One step toward eliminating racial and ethnic disparities in OB/GYN is finding evidence-based research on how to acknowledge and work towards reducing implicit bias among healthcare workers. In a 2015 systematic review, research showed that although both healthcare profession students and practicing providers have similar IAT scores, providers were more likely to have implicit bias affecting their patients’ health outcomes (Hall et al., 2015). It is imperative that future research focuses on addressing this issue to ensure all women receive fair and equal treatment.

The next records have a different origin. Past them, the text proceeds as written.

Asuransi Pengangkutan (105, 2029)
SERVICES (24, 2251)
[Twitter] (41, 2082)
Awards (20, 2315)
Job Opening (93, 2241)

Systemic issues that run deeper than individual racism must be taken into account when discussing racism in obstetrics-gynecology. WOC not only struggle with being seen as subliminally “criminal” or “nasty” by providers, but also face issues including limited access to healthcare and stress from experiencing discrimination on a generational and individual level (Bryant et al., 2010). Obstetrics-gynecology was pioneered through racism and the exploitation of the bodies of enslaved women, which has a lasting legacy on women’s health outcomes.


Systemic issues must be addressed and dismantled in order to achieve more equitable treatment of OB/GYN patients, especially considering that systemic and institutional discrimination have a lasting impact on the physical and mental health of WOC. Effective ways of dismantling systemic and institutional bias in healthcare include, but are not limited to: representing darker skin tones and POC in medical literature, teaching the importance of cultural differences and the effect it has on patient-to-provider communication (Hall et al., 2015), and encouraging discussion on racism in healthcare, especially in academia.